Miami developer drops pursuit of affordable housing grant
Two weeks after Miami-Dade's public housing director expressed concerns about a developer’s bid to secure millions in public funding for a Liberty City housing project, the builder behind the Seventh Avenue Transit Village has told the county to keep the money.
Atlantic Pacific Communities president Randy Weisburd notified Miami-Dade’s housing office Tuesday that his company will no longer need $3.3 million in surtax funds after scrapping plans to expand the second phase of the project on 62nd Street and Northwest Seventh Avenue. Weisburd said the company's decision was about timing and finances, and influenced by material changes that made the county’s loan less valuable.
“By scaling back to the original 100 units, we will be able to deliver much needed affordable housing sooner,” Weisburd wrote Tuesday.

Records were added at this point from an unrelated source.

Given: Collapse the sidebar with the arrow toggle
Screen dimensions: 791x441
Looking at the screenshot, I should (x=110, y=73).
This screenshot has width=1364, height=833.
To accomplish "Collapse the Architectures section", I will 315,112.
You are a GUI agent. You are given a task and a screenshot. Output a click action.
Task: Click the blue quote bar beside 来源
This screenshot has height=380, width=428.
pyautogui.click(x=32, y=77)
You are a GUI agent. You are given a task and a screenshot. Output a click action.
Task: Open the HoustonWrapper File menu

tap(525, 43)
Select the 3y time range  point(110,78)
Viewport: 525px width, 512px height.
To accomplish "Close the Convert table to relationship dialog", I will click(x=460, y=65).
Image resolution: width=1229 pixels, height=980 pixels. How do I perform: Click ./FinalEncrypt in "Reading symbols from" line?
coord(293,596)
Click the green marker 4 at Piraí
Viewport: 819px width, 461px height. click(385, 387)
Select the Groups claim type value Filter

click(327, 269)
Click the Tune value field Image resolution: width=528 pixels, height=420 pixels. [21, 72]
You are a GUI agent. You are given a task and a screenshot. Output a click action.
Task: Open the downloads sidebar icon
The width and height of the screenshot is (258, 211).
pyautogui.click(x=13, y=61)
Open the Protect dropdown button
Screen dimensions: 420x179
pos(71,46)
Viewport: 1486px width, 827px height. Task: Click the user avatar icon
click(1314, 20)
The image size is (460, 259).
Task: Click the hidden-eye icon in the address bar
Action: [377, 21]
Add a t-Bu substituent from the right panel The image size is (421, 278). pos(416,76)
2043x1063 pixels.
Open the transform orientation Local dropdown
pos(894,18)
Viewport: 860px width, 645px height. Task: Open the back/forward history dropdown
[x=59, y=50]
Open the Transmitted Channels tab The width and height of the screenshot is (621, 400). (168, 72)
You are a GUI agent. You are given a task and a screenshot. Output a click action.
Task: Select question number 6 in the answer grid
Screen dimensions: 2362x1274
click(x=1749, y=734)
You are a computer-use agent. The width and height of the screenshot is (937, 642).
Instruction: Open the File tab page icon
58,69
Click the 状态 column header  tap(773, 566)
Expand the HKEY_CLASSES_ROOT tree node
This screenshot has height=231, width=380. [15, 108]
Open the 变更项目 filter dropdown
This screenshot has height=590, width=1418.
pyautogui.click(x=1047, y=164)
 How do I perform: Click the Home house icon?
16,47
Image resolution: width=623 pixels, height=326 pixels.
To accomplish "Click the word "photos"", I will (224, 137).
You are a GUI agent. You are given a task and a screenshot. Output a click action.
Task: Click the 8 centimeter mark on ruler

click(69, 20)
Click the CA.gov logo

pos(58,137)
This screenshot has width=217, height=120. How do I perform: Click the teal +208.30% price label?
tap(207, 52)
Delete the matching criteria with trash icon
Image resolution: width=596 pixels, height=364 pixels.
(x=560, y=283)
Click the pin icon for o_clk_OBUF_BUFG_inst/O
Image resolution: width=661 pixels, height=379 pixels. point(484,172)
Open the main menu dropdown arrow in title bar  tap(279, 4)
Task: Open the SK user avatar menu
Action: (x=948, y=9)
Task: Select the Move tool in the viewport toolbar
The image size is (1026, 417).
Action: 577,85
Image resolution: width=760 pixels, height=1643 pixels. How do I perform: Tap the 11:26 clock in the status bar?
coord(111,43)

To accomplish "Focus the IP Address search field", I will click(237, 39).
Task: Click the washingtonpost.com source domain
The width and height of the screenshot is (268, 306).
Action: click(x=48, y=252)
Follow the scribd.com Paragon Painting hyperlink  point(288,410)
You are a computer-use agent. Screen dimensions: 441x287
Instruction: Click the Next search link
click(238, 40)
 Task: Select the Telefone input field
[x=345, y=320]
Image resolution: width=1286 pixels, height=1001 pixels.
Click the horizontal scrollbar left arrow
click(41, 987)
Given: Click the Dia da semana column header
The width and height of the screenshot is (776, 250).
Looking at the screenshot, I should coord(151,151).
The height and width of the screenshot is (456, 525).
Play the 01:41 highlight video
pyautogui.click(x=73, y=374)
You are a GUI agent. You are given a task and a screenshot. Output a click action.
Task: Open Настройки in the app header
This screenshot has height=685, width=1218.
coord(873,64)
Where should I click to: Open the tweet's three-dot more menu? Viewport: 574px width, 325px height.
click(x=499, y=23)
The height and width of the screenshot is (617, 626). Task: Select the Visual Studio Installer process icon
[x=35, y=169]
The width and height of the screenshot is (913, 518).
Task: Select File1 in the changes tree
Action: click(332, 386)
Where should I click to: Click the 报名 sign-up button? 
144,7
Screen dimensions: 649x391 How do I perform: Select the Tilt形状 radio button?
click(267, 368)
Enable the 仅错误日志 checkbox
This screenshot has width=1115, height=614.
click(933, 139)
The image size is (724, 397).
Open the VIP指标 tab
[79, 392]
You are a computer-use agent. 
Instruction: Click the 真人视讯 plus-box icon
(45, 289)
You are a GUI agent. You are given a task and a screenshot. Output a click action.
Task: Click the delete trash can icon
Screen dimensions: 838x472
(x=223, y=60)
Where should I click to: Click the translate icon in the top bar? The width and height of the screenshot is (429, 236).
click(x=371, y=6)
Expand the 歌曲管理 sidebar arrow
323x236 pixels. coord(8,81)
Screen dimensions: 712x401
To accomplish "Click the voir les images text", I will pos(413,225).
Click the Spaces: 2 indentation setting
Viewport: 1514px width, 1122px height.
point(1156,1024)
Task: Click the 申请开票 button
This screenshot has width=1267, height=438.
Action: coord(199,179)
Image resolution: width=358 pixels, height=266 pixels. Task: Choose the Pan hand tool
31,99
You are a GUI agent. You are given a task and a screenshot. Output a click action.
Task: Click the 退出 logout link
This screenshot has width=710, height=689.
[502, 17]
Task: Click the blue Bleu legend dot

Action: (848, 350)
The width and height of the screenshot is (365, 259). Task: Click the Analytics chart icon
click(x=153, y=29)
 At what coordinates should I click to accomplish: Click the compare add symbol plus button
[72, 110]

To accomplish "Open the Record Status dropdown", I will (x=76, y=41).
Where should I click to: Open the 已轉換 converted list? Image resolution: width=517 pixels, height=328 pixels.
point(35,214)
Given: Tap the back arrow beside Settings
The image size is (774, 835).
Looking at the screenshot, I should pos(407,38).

His announcement follows concerns raised by housing director Michael Liu about why Atlantic Pacific's June application for county surtax dollars neglected to mention the company's $2 million soft commitment from the city of Miami and unspent bond funds related to the first phase of the project. Liu said the omissions influenced the county’s scoring of grant applications — Atlantic Pacific ranked first — and said several weeks ago that the county was concerned the omission of millions in funding was “more than just perhaps a slip of the pen or a scrivener’s error.”
Weisburd, however, said in a recent interview that those concerns, expressed in the Miami Herald, were a surprise to Atlantic Pacific. He said his company had not been contacted by the county on the issue outside of questions from an underwriter about the size of the project. He sent Liu a letter on Christmas Eve attempting to explain in depth the different possible sources of funding for the project, their tenuous nature and why some of it was not included in the grant application. He sat down with Liu Wednesday after requesting a meeting.
Questions raised about the developer's grant application took on added weight due to Atlantic Pacific's leading bid to win the high-profile redevelopment of Liberty Square, Miami's oldest housing project. Miami-Dade Mayor Carlos Gimenez has yet to recommend a developer to county commissioners, and another leading bidder, Related Urban, has called on the county to throw Atlantic Pacific’s bid out.
Atlantic Pacific’s withdrawal of its grant application would appear to make Liu’s concerns moot. As for whether the issue will affect relationships with the county going forward: “I’m not going to comment any further on that point,” Liu said. “We want to make sure everybody understands we want accountability. We want full disclosure from the very start.”